On tailwaters the temperatures will not fluctuate as much throughout the day as they do on a freestone stream. Trout in tailwaters will tend to feed a lot more throughout the day, but there is another problem with fishing midday which applies not only to tailwaters but to trout in freestone streams in the mountains as well. Trout need food and shelter from predators as well as calm water to rest in. During the summer when the sun is directly overhead, fish will often head to deeper water where they feel safer from predators. The flash of a fly line overhead or the slap of the line on the water will spook the trout. In fact, on rivers like the Caney Fork, I’ve seen fish spook from the leader drifting overhead. When the sun is directly overhead during the peak of summer, fish will often be quite hard to catch.

Once again, fishing early can eliminate this problem. Fish will often feed heavier early and late on tailwaters during the peak summer months. Aquatic insects are often much more active early in the day as well with the best midge hatches early in the day. The big exception to this in Tennessee is the Sulphur hatch on rivers like the South Holston and the Clinch and the Isonychias on the Hiwassee. While fish will feed heavily during these hatches, they will often be very spooky requiring long leaders and light tippets.

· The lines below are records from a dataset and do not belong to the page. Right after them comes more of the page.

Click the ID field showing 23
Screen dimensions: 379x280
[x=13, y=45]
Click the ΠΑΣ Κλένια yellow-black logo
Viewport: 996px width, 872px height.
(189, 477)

Another good reason to fish early is because you will be the first person on the water for the day. Many people wait until early afternoon to fish. Try arriving on the stream at Elkmont around 2:00 in the afternoon. You will probably fish an hour or two and leave wondering where all the fish are. By that point in the day, there is an excellent chance that several other people have already fished through the same stretch of water. The fish have moved deep due to the harsh mid-summer sun and constant parade of anglers. Most people who fish under these conditions will leave thinking that fishing is terrible. However, the first person to have fished that stretch early in the morning probably caught 20 or 30 fish with some approaching 12 or more inches.
Rainbow Trout 

While fishing early in the day will put you on the water during optimum water conditions, fishing late in the evening will often provide the best hatches. Last summer, I almost always fished in the evening after getting off work at Little River Outfitters. Normally this means I was on the water by 6:00 P.M. and fished until it started getting dark and legal fishing hours were over. As the light started getting dim, the fish started moving higher in the water column and back into prime feeding lies. During this time of day, a Yellow Sally or Light Cahill pattern fished through the pools and pockets will produce a lot of strikes.

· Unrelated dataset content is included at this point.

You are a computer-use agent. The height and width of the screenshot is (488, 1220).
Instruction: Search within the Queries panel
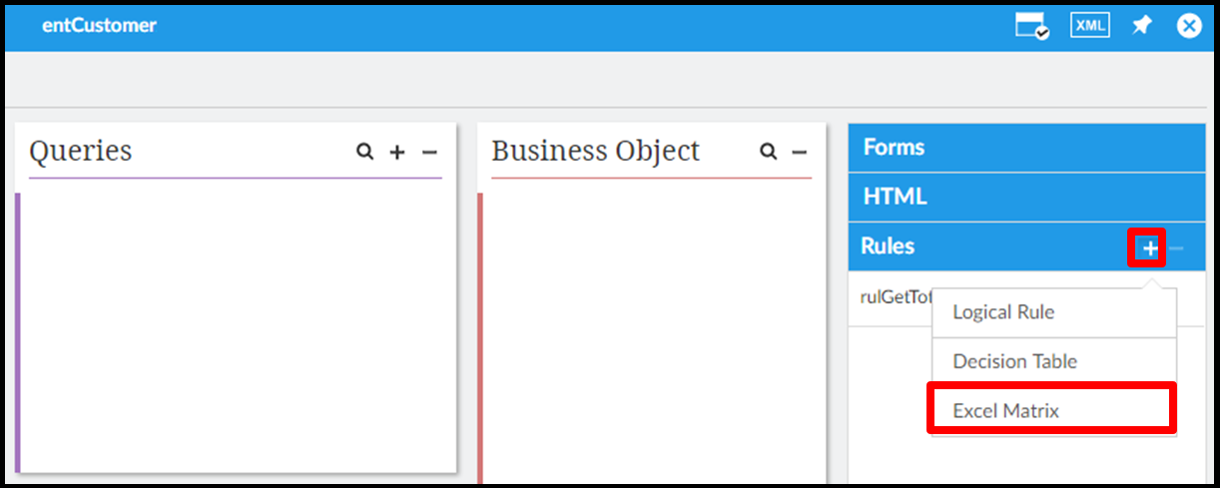tap(365, 152)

Ideally, the perfect fishing plan during the summer months would be fishing the first 4 hours of daylight and the last 3-4 hours. This is not always possible and fishing during the day can still produce lots of fish. However, increasing your odds is all about fishing during prime conditions. Next month I’ll discuss more of those prime conditions and how to go about planning a fishing trip based on them.

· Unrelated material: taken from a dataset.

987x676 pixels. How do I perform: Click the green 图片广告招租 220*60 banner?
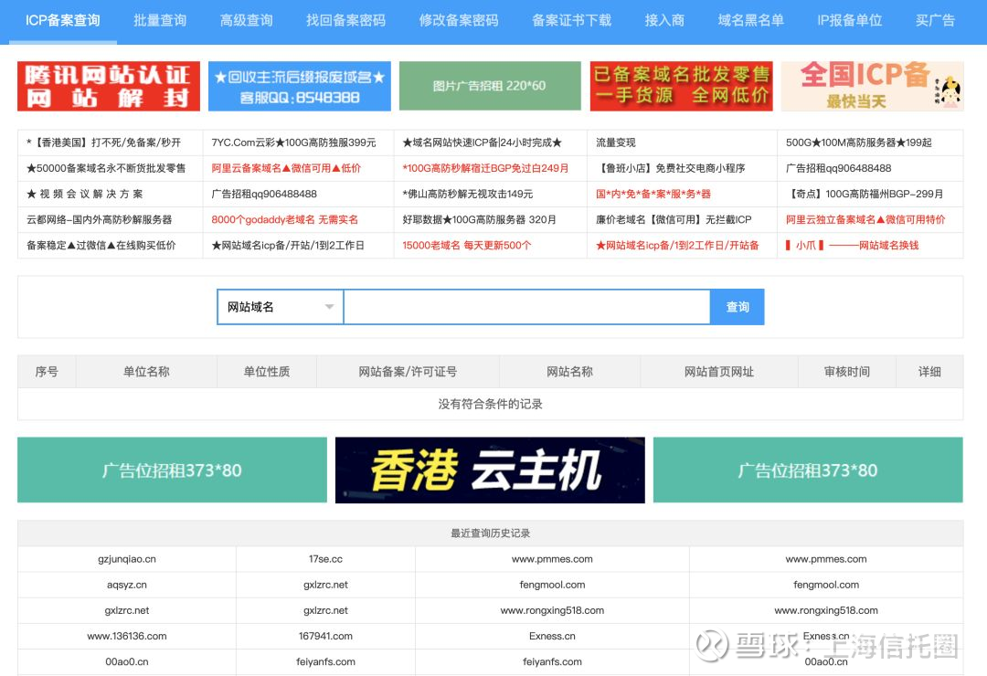click(490, 87)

Finally, I have one last word about when to fish. Remember that while the fishing may be easiest during the early and late hours, that does not mean you cannot catch fish throughout the day. The well prepared fisherman will have flies to match whatever the fish will be feeding on throughout the day. During the summer when hatches are sparse, this will often mean having a good supply of terrestrial patterns including ants, beetles, inchworms, and even hoppers. A careful examination of the types of bugs crawling around on the bank will tell you what patterns to throw throughout the day when hatches are at a minimum. Careful observation is always one of the biggest keys to success as a fly fisherman…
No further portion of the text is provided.